Produtos importados Nigima Kele dos Santos Rodrigues, gerente de uma das lojas de uma grande rede que comercializa artigos e roupas esportivos, sabe, por experiência, que o que acontece com a economia global afeta o dia a dia dela e de seus colegas de trabalho.
"Como muitos dos nossos produtos são importados, acabamos sendo prejudicados pela queda do dólar.
O governo aumentou os juros sobre a importação para proteger os artigos nacionais. Com isso, um tênis que antes custava R$ 499, agora está R$ 100 mais caro. As pessoas preferem viajar e comprar no exterior", diz a gerente.
De acordo com Nigima, o volume do estoque encomendado pela loja para o fim deste ano não pode ser alterado, porque o pedido é feito com antecedência. A estratégia, caso as vendas não atinjam o patamar desejado, é apelar para as promoções em janeiro. "De um jeito ou de outro, vamos ter que desovar", afirma.
Proprietária de uma loja de roupas de pequeno porte, a empresária Hélia Avelar não encomenda peças para estocar: viaja periodicamente para adquirir produtos. "Como meu comércio é pequeno, não posso me sobrecarregar de mercadorias", diz. A empresária, que abriu o negócio há pouco mais de um ano, espera um bom Natal, mas confessa estar apreensiva com a crise. "Acompanho os noticiários, mas não sei dizer como vai me afetar. Claro que estou contando com um bom desempenho no fim do ano", declara.
Na avaliação do economista Carlos Alberto Ramos, professor da Universidade de Brasília (UnB), dificilmente o Brasil e o DF serão chamuscados pela turbulência mundial já nos próximos meses. "O PIB (Produto Interno Bruto, soma das riquezas de um país) deve desacelerar, mas continuará a crescer. Não dá para ter muitas mudanças daqui até dezembro. No máximo, a confiança do consumidor vai cair um pouco e as pessoas serão mais prudentes", analisa.

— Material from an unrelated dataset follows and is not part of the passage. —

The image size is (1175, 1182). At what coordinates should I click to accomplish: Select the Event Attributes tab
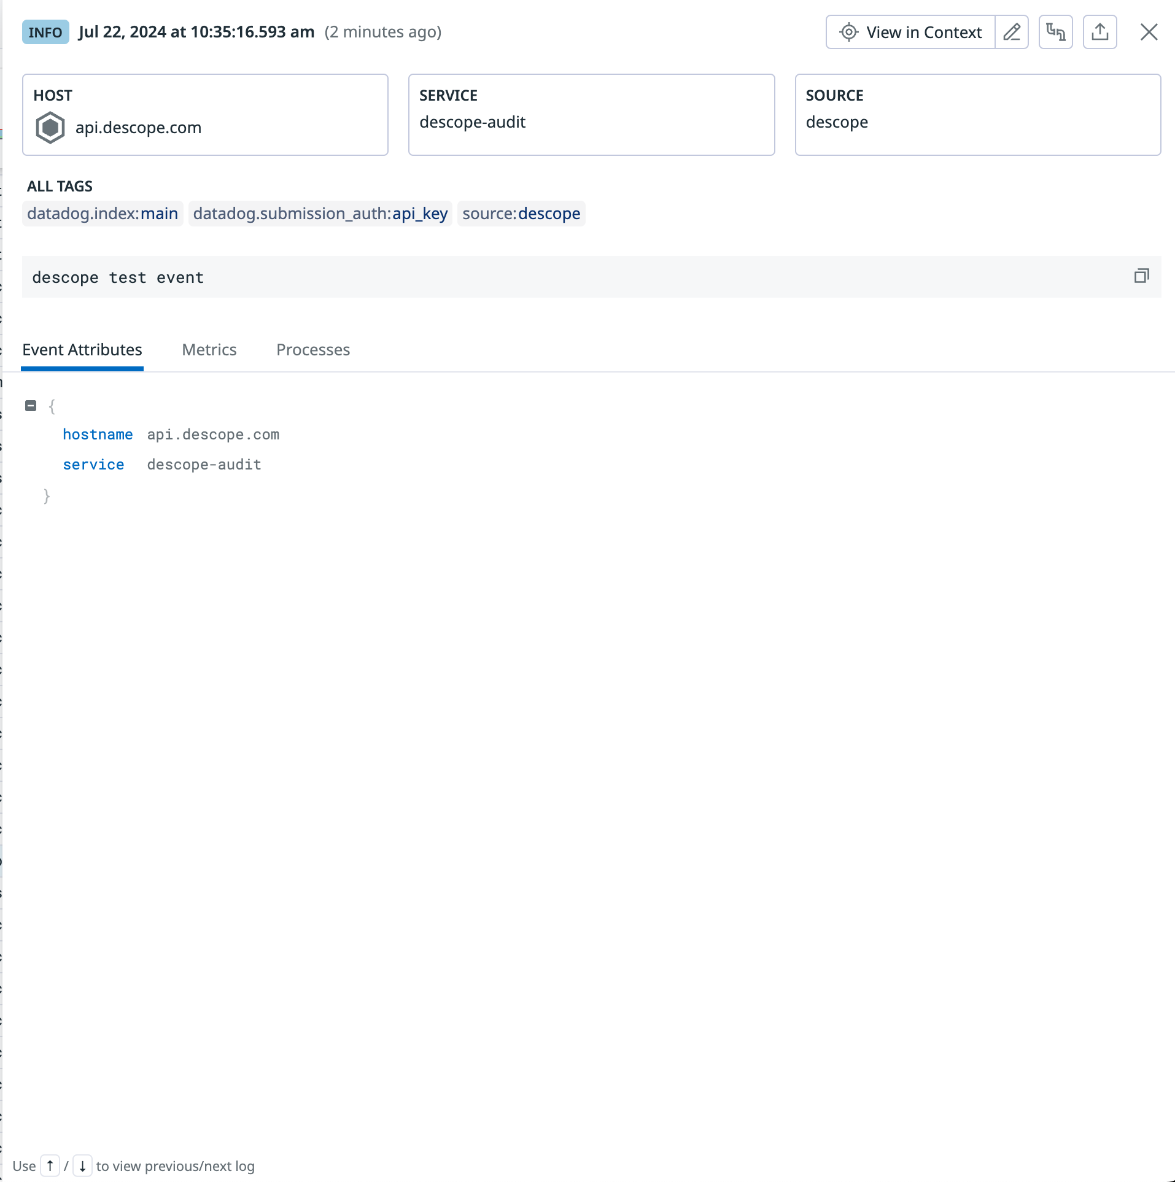pos(82,349)
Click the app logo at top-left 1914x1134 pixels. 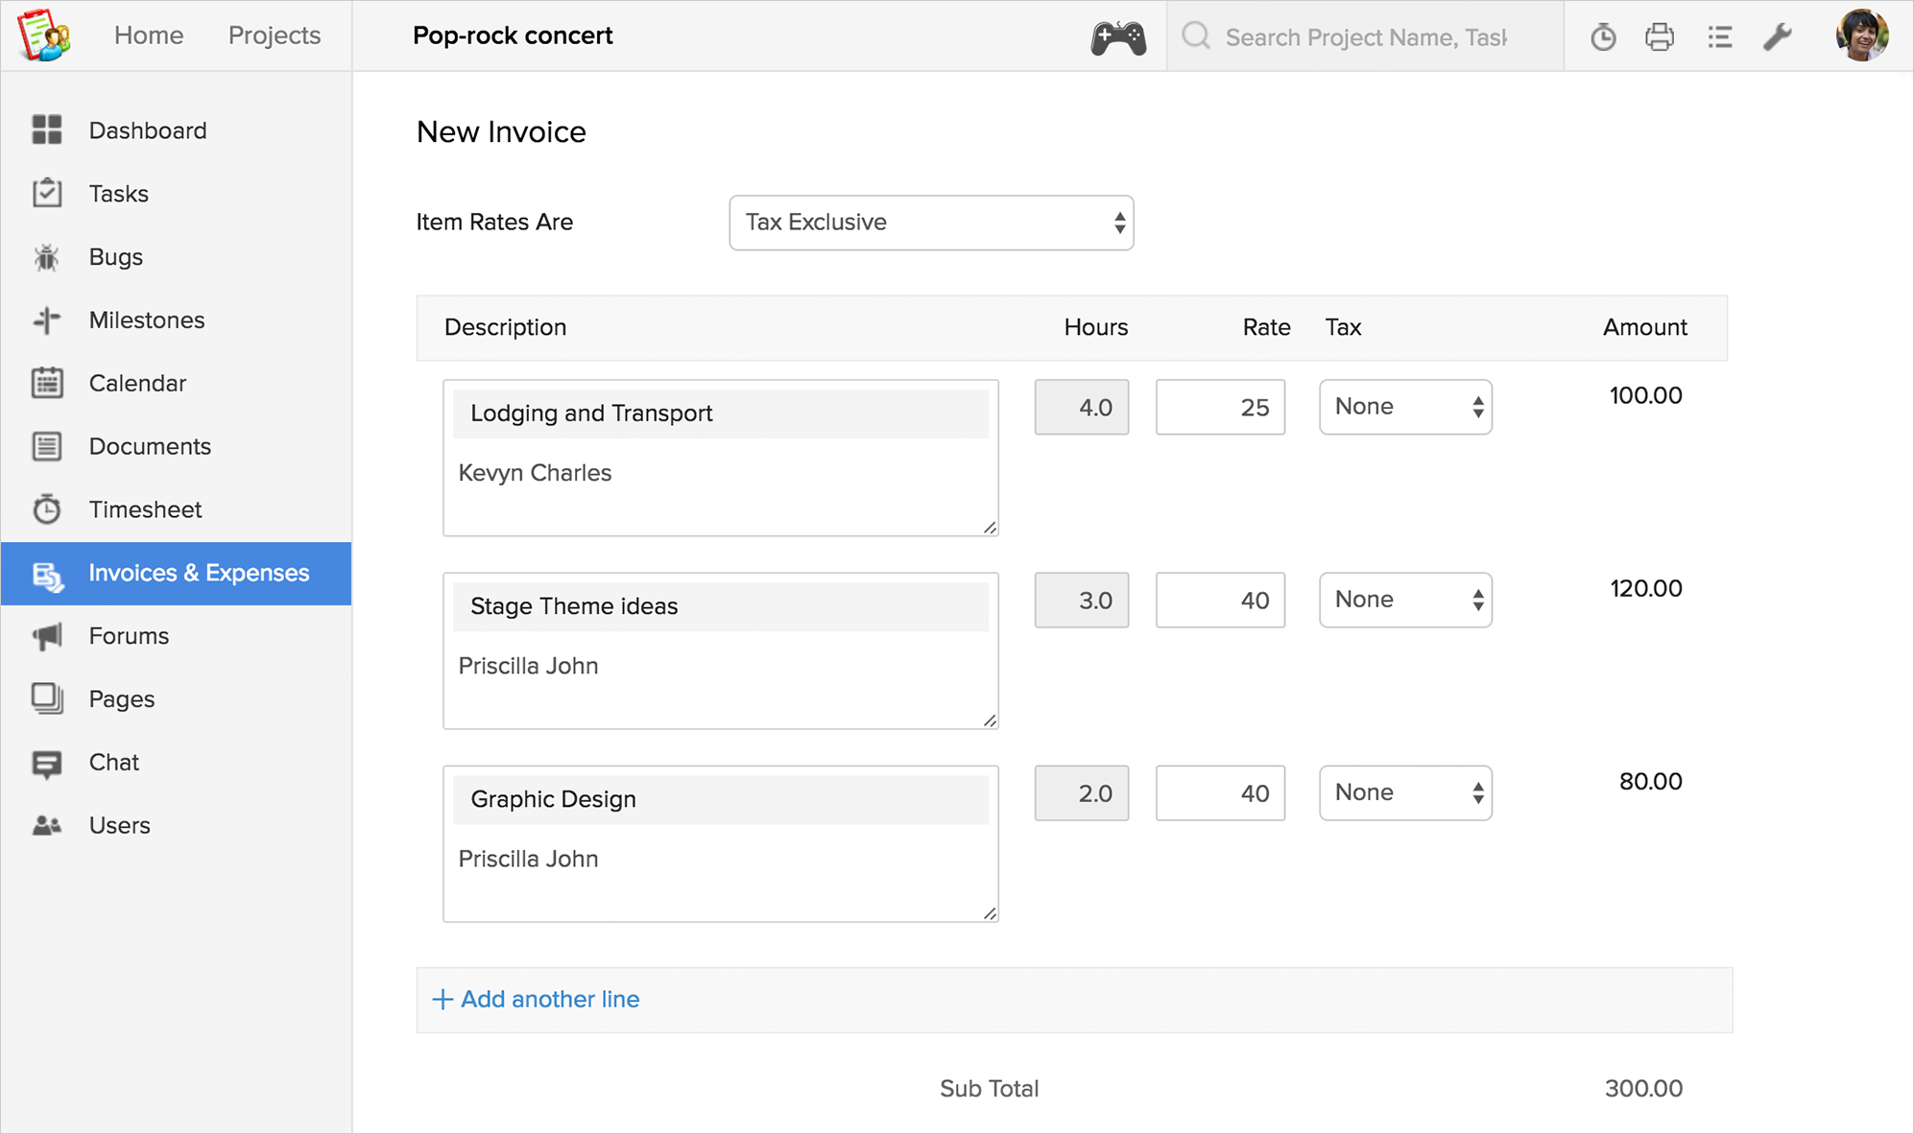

Desvalorização A queda do dólar frente ao real é um dos focos das atenções da equipe econômica do governo. Ministério da Fazenda e Banco Central têm se desdobrado para evitar danos ao setor exportador. Entre as medidas adotadas desde o fim do ano passado, estão o aumento da alíquota do Imposto sobre Operações Financeiras (IOF) para investimento estrangeiro e elevação da capacidade do governo para enxugar o excesso de moeda norte-americana no país, com o Tesouro ganhando permissão para comprar mais dólares do mercado.
Fique atento
Confira dicas para ir às compras e não se endividar em excesso
» Defina um limite máximo de gasto
» Antes de sair, programe o que vai comprar no dia. Dessa forma, você pode se concentrar em pesquisar os preços dos itens selecionados
» Não deixe que a correria faça com que você se descuide das condições de pagamento. Não se precipite antes de ver as taxas de juros e o saldo da sua conta
» Evite as compras com prazos muito longos, pois os juros tendem a elevar o preço final e você pode ser pego por um imprevisto no meio do caminho
» Evite entrar no limite do cheque especial, que tem juros muito altos
» Caso as compras sejam pagas à vista, insista em ganhar desconto
» Passe longe dos gastos desnecessários e das compras por impulso
Entenda o caso O Tesouro dos Estados Unidos emite títulos da dívida para financiar as atividades governamentais, prática adotada também por outros países. Eles são pagos com juros e são considerados os mais seguros do mundo, motivo pelo qual atraem investidores. Atualmente, Brasil, China, Japão, Grã-Bretanha e outros países são credores dos norte-americanos. A China é o maior deles. A ameaça de calote por parte dos EUA deve-se ao fato de o teto da dívida pública ¿ US$ 145,3 trilhões ¿ ter sido atingido. O problema foi contornado com a elevação do teto para US$ 16 trilhões, aprovado pelo Congresso americano. Se o calote ocorrer, a previsão é de uma crise de confiança sem precedentes entre investidores de todo o mundo, e de uma recessão global.